One incident, however, which has become a major stumbling block to production, is the refusal of the Fire Department to allow the effected burning of a building. As this is a “pivotal scene”in the story had Phillips known ahead of time that this was going to be a problem she would not, she states, have come to Providence to shoot. Said Shapiro as she was leaving her position with the Film Commission, “I wish this had happened after I’d left. Things were going so well. The Fire Chief had agreed to it, which is one reason Diana brought the production to the city. But when it came right down to a final decision he was unavailable and the Acting Chief, Gilbert McLaughlin, categorically refused to have anything to do with burning a building in the city.” Phillips is clearly frustrated. She has gone to great lengths to illustrate the methods they would use to simulate the burning of a building and to fully explain to McLaughlin that “this is the movies, it’s not reality. “We’re not actually going to burn a building.” Of a recent meeting with the Fire Department Shapiro said: “There were all these “Fire people” wearing lots of medals and McLaughlin was downright patronizing. He didn’t even listen.” In a final effort Phillips has appealed directly to the Mayor in the hopes that he will step in. If he fails to do so Phillips has two options open to her: to build a facade that duplicates the building they are using and burn that, or to find a building with the same exterior in New York and shoot there. Neither option is appealing. “I even have a signed contract with the people who own the condemned building we were planning to use,” said Phillips. The situation has taken some of the shine off the company’s experience with Providence.

“There’s a lot to be said for having local people in the production office.”

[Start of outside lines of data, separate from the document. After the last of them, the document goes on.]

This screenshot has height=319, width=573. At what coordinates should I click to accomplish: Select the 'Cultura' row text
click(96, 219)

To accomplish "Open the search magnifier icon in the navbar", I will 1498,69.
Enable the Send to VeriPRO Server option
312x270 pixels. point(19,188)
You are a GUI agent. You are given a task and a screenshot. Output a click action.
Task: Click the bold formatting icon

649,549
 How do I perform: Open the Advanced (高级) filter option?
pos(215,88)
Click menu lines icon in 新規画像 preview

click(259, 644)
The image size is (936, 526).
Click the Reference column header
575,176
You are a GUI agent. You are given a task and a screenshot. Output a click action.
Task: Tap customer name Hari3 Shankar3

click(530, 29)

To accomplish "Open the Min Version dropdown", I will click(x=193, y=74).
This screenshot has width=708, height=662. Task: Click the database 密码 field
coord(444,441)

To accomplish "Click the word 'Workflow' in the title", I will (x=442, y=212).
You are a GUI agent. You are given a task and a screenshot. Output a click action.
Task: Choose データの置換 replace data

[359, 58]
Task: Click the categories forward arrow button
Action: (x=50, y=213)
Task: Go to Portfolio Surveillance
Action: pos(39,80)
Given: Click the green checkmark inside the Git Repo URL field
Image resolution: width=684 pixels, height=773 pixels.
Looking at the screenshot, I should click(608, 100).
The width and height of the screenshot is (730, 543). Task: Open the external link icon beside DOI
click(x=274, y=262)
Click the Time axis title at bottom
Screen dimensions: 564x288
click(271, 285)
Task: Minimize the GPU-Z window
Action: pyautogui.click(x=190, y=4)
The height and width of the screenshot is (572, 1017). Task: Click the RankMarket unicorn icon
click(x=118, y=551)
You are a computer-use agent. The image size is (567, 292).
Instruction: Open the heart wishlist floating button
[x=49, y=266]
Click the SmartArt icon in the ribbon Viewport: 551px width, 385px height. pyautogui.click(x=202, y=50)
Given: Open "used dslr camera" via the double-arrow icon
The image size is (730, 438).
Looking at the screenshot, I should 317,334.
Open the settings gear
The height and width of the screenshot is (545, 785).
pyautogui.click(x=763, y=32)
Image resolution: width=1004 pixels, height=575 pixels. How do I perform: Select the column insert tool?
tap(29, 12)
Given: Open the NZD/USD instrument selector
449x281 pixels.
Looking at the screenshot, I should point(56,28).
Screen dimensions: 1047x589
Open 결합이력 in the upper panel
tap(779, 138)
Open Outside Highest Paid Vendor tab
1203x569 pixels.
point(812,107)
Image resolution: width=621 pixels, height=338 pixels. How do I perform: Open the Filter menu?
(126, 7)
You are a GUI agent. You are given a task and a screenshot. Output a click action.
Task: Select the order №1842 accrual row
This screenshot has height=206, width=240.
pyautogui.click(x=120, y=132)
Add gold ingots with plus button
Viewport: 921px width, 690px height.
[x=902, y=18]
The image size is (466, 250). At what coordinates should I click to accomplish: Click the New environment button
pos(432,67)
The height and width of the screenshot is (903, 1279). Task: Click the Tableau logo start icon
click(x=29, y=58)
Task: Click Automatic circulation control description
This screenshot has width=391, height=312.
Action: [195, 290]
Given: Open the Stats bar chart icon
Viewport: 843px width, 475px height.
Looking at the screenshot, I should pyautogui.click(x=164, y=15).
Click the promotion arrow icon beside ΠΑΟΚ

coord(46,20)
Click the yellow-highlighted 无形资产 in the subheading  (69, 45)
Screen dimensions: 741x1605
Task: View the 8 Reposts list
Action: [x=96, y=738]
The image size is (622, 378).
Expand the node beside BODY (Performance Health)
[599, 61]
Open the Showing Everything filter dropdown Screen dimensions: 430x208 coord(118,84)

On a less depressing note, however, Phillips said: “I think one of the nice things that we’ve found in Providence are the service industries. When a production comes to town they need to immediately make a working office -- we have to have telephones, copy machines, office supplies, print stationary with our name and address, and understand where to get people’s lunches every day -- suddenly 40 people land on this town and eat in restaurants, rent videos, do everything that they do at home, get cable TV -- we’re here so long. We rent a million cars and trucks -- the service people have just been wonderful.”

The Writer/Director

Cindy Lou Johnson is the Writer/Director of Claude. Ms. Johnson recently wrote two pieces for HBO’s critically acclaimed “Vietnam War Stories,” -- “The Promise,” and “R&R” for which she won an ACE award for the best writing in a dramatic series. She also wrote the film “Sometimes I wonder” starring Colleen Dewhurst, which also aired on HBO and Showtime. Ms. Johnson’s most recent play, “Brilliant Traces,” completed a sold out run at the Cherry Lane Theatre in New York City. It was produced by the Circle Repertory Company and starred Joan Cusack and Kevin Anderson. The play was also selected by Circle Rep to be the NBC “New Voices” production of the 1988/89 season. A graduate of Cornell University, Ms. Johnson is currently a recipient of the National Endowment for the Arts.

The Crew

About the crew Phillips said: “A lot of the crew members are from Rhode Island, or Massachusetts close to Rhode Island. We’ve been hiring mostly Providence residents to work in the production office. There’s a lot to be said for having local people in the production office -- people who know where to run and get xeoxing late at night, know where lunch can be picked up, and who can tell us about interesting things to do at the weekends.”

Most of the department heads and technical heads, are from Los Angeles. The Writer/Director, the costume designer, and Phillips herself are all from New York. Much of the cast is from New York but some are from Boston/Providence. Post production will be done in New York.

Parting Shot

“Again, the definition of filmmaking,” smiled Phillips, “is solving problems and compromising. You have the script, and then you have reality. The trick is to make it work. I just hope we can.”